Texas bluebonnets, Lupinus texensis

Lupinus texensis, the most iconic Texas bluebonnet. 101HighlandLakes.com photo by Ronnie Madrid/Divine Radiance Photography

Lupinus texensis: The iconic bluebonnet. Widely known as THE Texas bluebonnet. It is the easiest variety to grow and the most widely distributed lupine in the state. Stalks reach about 18 inches or so in height holding many, showy blue flowers with purple spots that turn white with age. This variety has an eye-catching, bright white tip.

Big Bend bluebonnet, Lupinus havardii

Lupinus havardii, the Big Bend bluebonnet. Photo by Al Braden, Lady Bird Johnson Wildflower Center gallery

Lupinus havardii: The Texas-sized bluebonnet. Also known as the Big Bend bluebonnet, this variety is only found in the Big Bend area in far West Texas. Flower stalks can reach up to an amazing 3 feet high and sport deep blue flowers with yellow spots.

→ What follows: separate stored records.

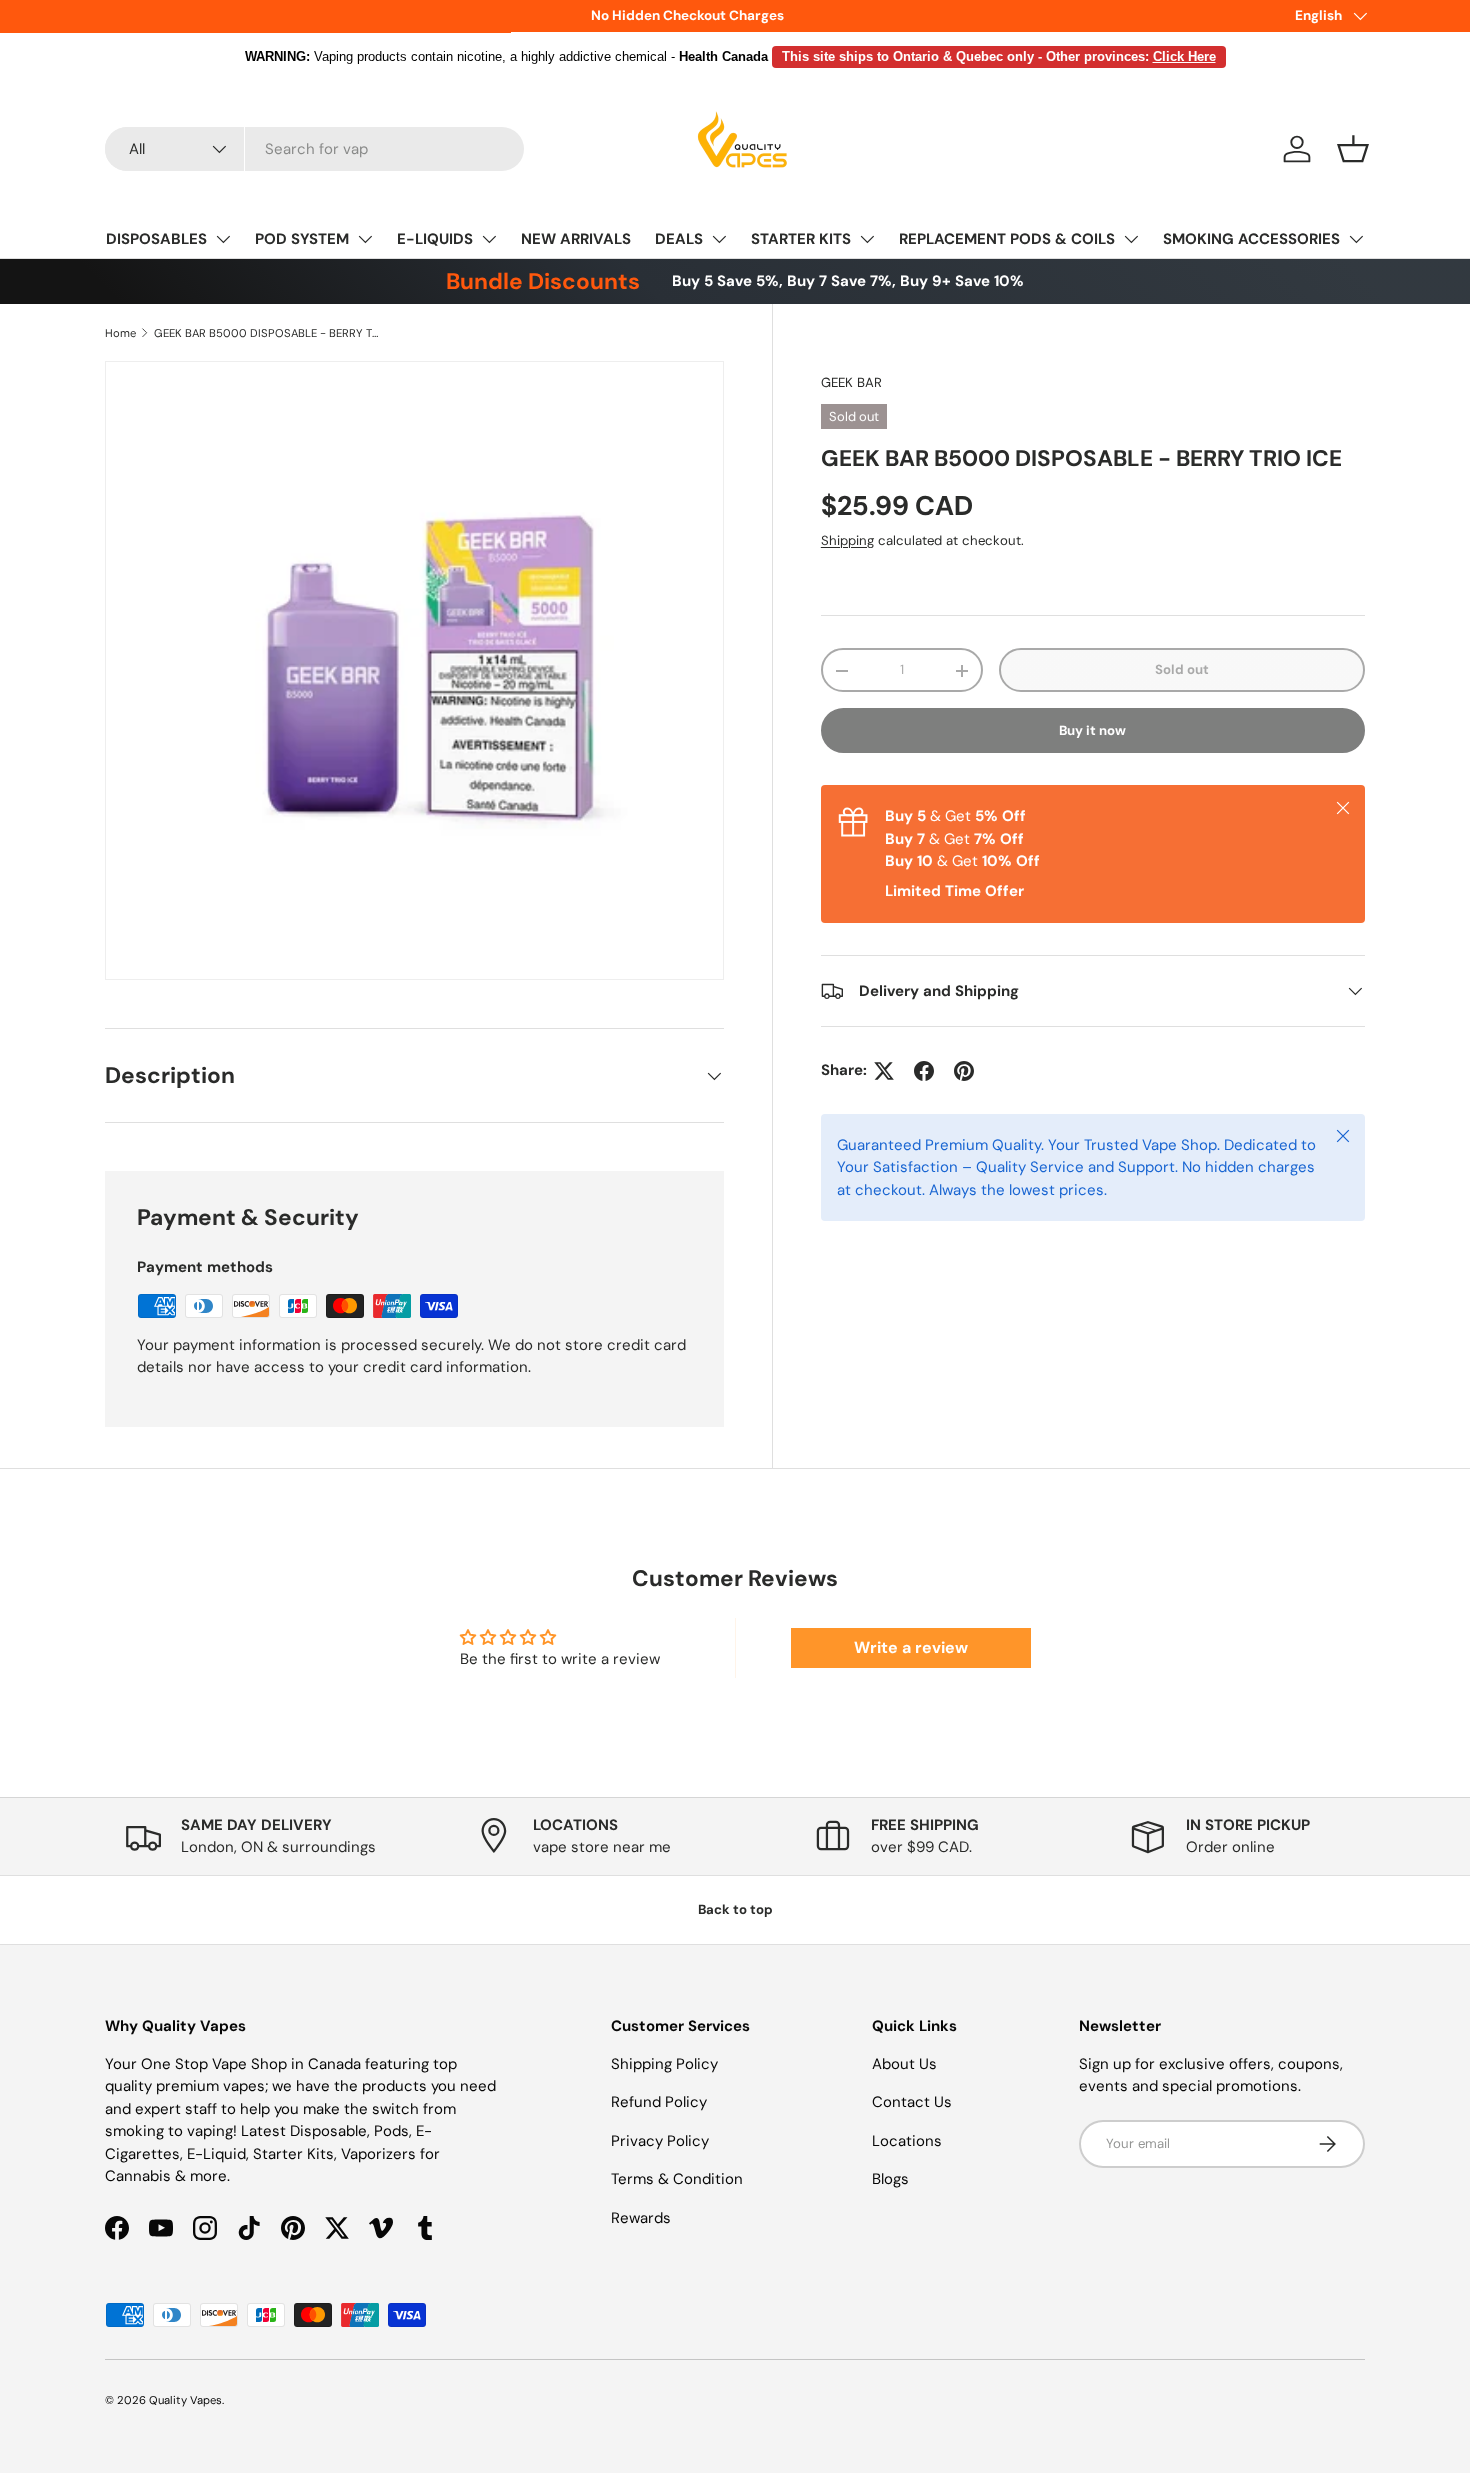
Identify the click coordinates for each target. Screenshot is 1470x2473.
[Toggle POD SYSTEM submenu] (365, 239)
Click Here (1184, 56)
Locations (907, 2141)
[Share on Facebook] (924, 1071)
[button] (1353, 149)
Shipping (847, 540)
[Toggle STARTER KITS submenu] (867, 239)
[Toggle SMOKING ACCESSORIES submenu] (1356, 239)
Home (120, 333)
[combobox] (314, 149)
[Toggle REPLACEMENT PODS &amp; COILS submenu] (1131, 239)
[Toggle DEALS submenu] (719, 239)
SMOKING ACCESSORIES (1251, 239)
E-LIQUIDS (435, 239)
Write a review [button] (911, 1647)
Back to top (735, 1909)
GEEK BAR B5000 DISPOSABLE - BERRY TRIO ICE (266, 333)
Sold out (1182, 670)
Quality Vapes (185, 2400)
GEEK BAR (851, 382)
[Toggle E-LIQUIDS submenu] (489, 239)
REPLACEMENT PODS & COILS (1007, 239)
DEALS (679, 239)
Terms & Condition (677, 2179)
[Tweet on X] (884, 1071)
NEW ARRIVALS (576, 239)
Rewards (641, 2218)
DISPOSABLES (156, 239)
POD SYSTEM (302, 239)
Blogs (890, 2179)
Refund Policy (659, 2102)
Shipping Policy (664, 2064)
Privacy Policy (660, 2141)
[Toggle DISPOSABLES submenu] (223, 239)
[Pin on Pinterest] (964, 1071)
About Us (904, 2064)
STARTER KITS (801, 239)
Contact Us (912, 2102)
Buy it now (1092, 730)
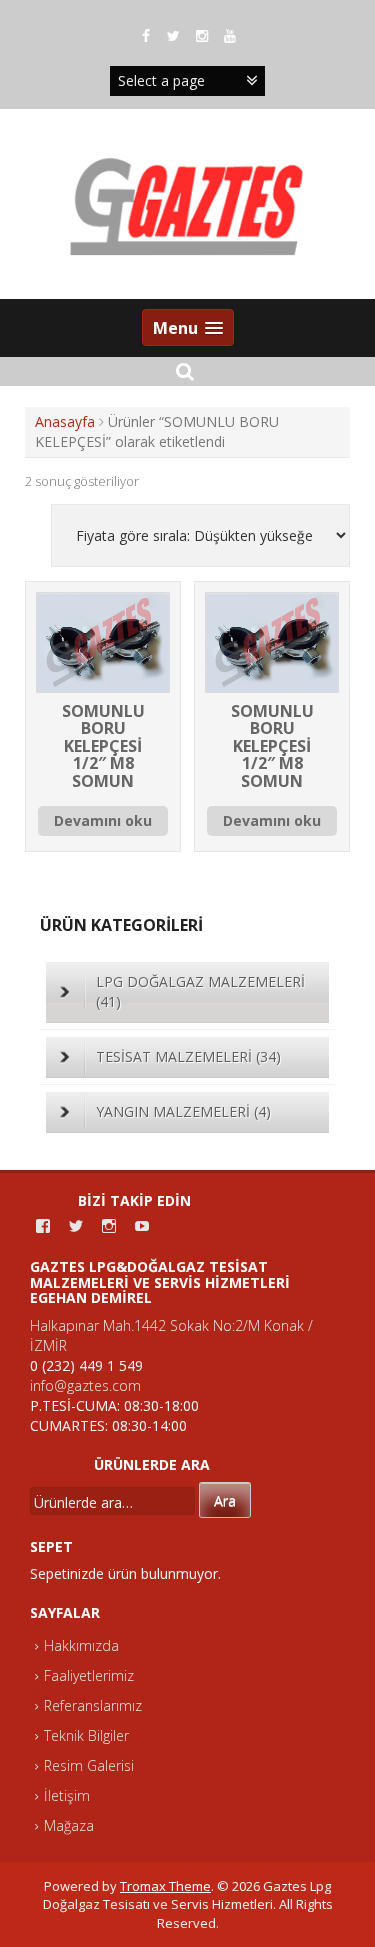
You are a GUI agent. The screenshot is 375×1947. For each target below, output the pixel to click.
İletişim (67, 1795)
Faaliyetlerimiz (89, 1675)
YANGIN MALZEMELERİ (183, 1111)
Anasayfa (65, 421)
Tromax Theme (165, 1886)
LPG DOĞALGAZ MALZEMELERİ (200, 991)
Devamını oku (103, 820)
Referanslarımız (93, 1705)
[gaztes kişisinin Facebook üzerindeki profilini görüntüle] (43, 1226)
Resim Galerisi (89, 1765)
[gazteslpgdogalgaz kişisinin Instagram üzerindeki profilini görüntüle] (109, 1226)
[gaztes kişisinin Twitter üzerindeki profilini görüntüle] (76, 1226)
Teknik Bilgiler (86, 1735)
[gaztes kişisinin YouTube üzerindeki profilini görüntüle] (142, 1226)
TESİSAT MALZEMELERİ (188, 1056)
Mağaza (69, 1825)
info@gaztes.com (85, 1385)
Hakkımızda (81, 1645)
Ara (225, 1500)
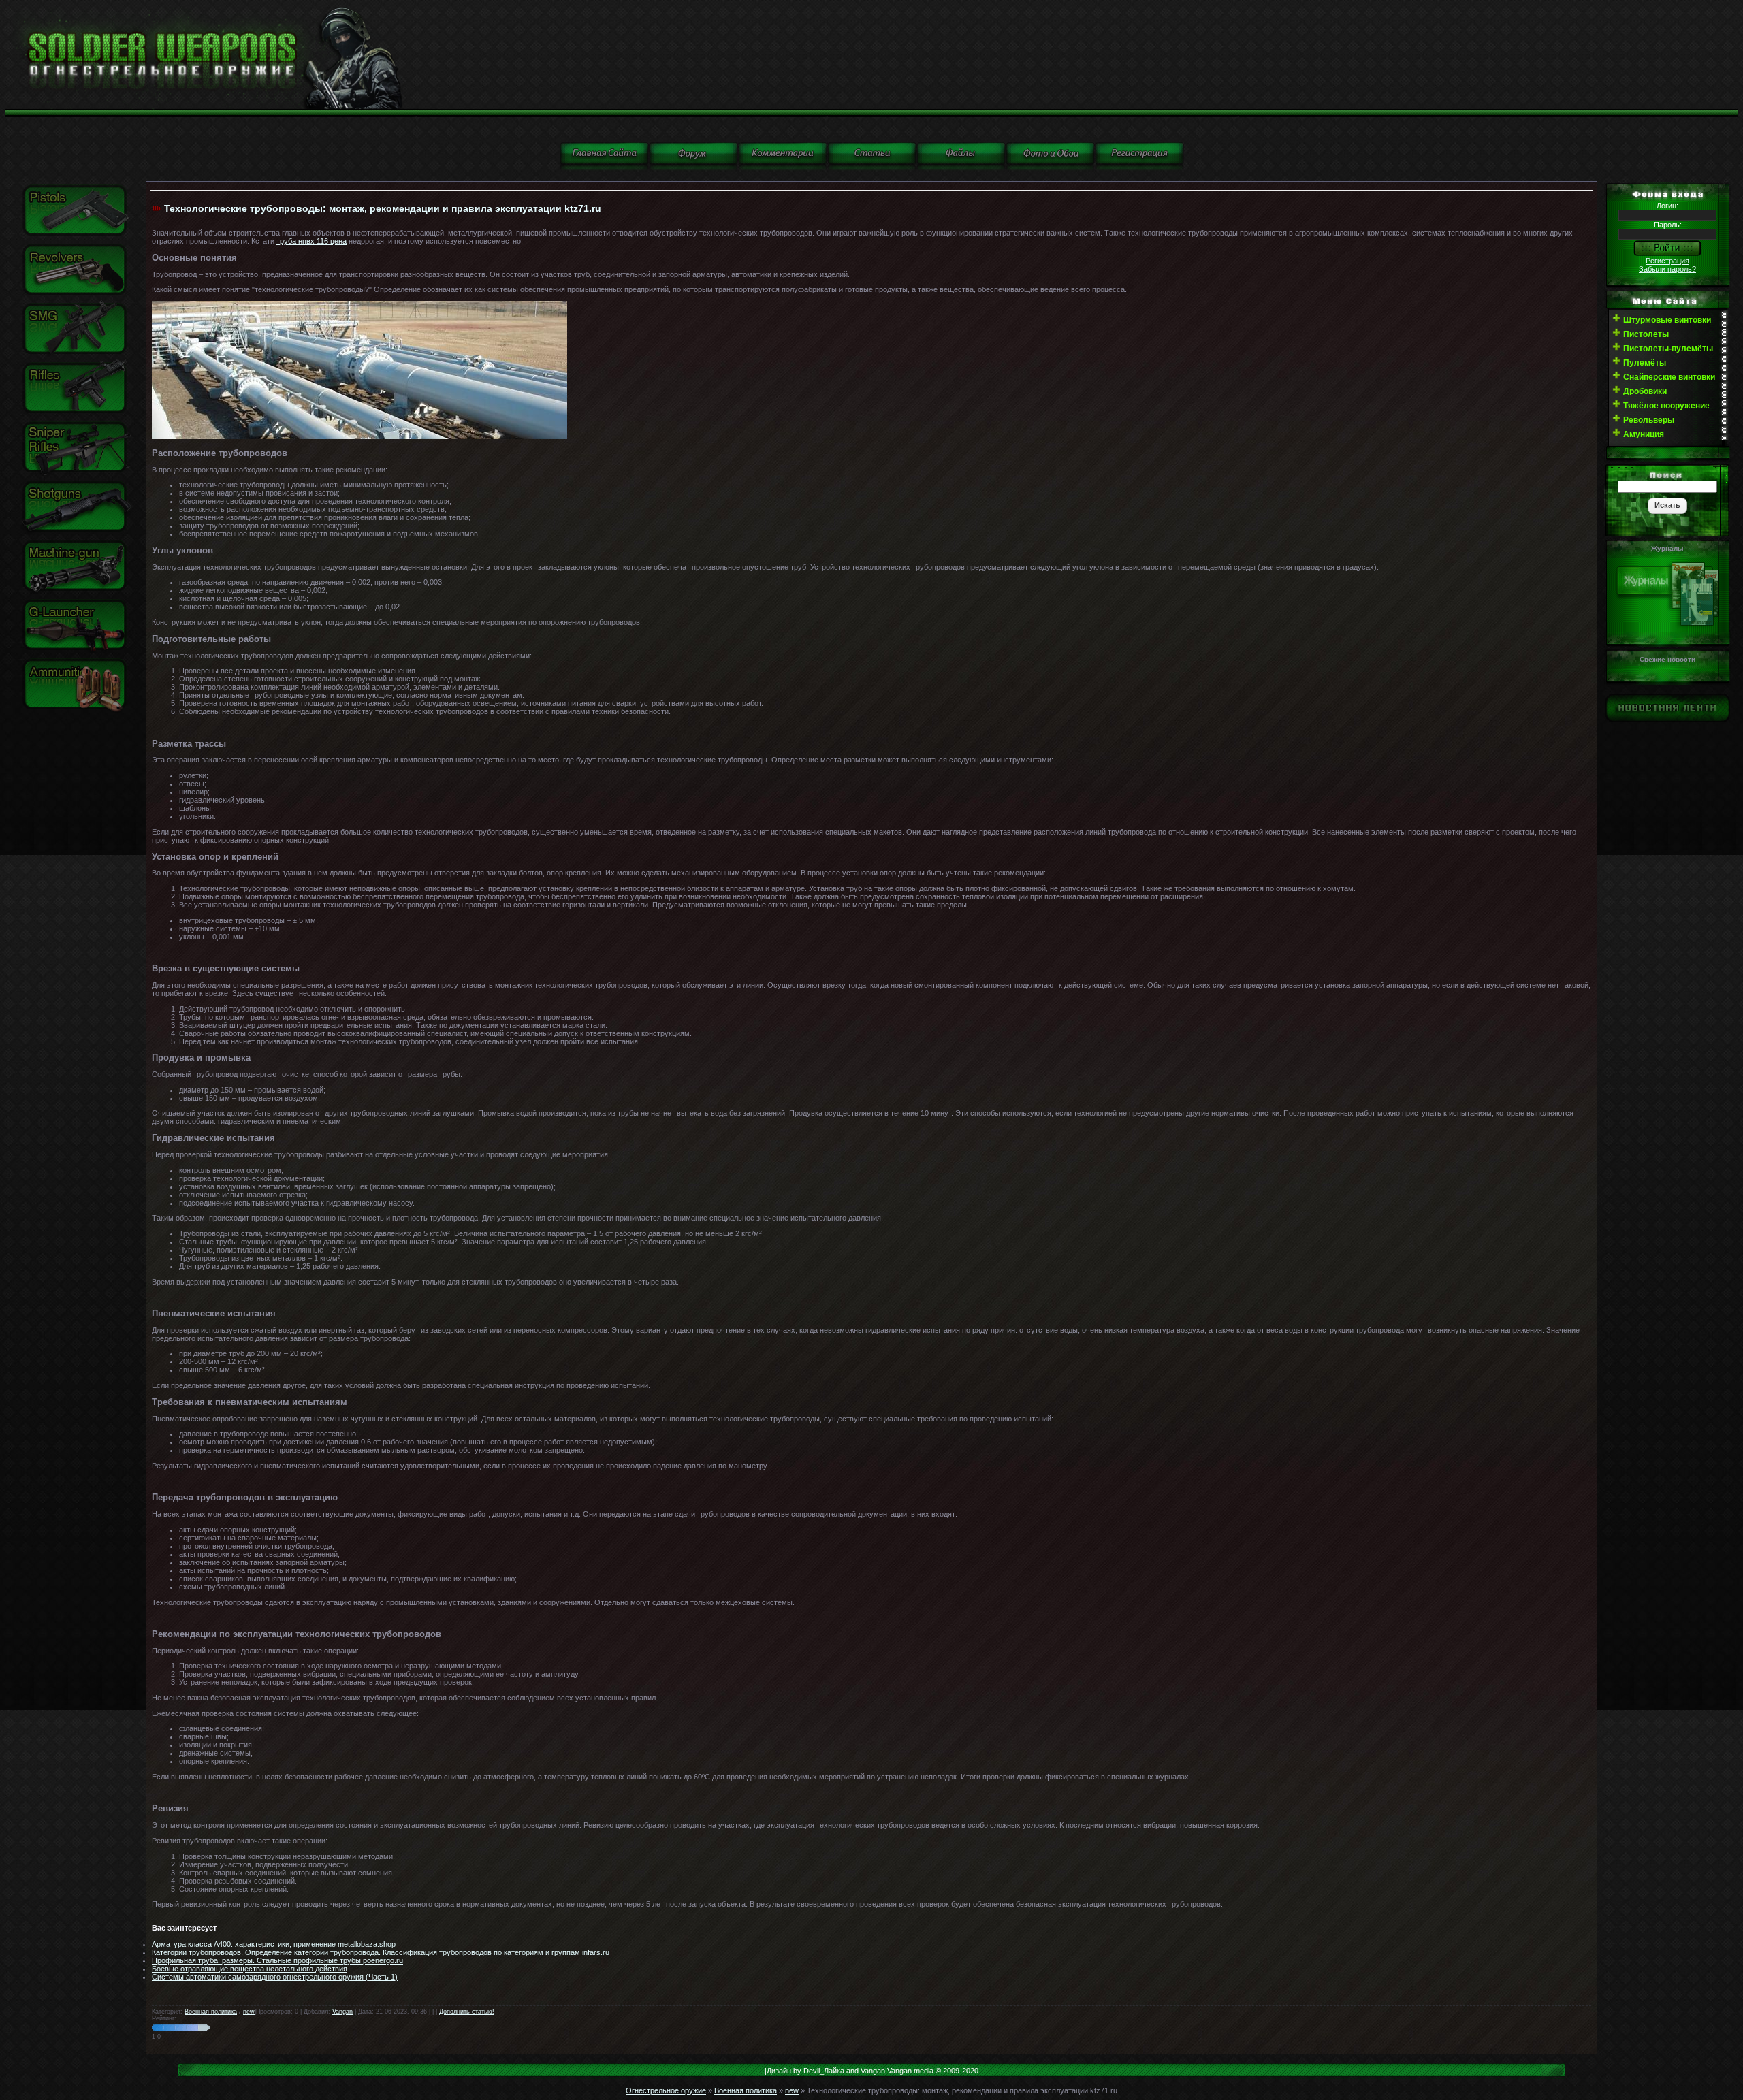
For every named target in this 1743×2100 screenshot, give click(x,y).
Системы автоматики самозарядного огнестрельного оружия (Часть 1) (275, 1977)
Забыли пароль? (1667, 269)
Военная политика (211, 2011)
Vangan (342, 2011)
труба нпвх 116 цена (311, 241)
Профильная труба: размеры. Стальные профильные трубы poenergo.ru (277, 1960)
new (249, 2011)
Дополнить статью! (466, 2011)
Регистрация (1667, 261)
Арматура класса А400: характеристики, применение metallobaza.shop (274, 1944)
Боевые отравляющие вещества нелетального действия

Bajada lupine, Lupinus concinnus

Lupinus concinnus, or Bajada lupine. Photo by Wynn Anderson, Lady Bird Johnson Wildflower Center gallery

Lupinus concinnus: The hairiest bluebonnet. Commonly called annual lupine or Bajada lupine, this version is typically found in the Trans-Pecos region in far West Texas. The smallest of the state flowers, this bluebonnet has flower stalks that range from 2-6 inches high with reddish-purple flowers and white spots.

Nebraska bluebonnet, Lupinus plattensis

Lupinus plattensis, or Nebraska bluebonnet. Photo by C.A. Rechentin, Lady Bird Johnson Wildflower Center gallery

Lupinus plattensis: The perennial bluebonnet. Better known as the dune bluebonnet or the Nebraska bluebonnet. This variety crept down from northern neighbors and is primarily found in the Panhandle. The flower stalks reach about 2 feet tall and hold pale blue-purple flowers with a conspicuous dark spot on each petal.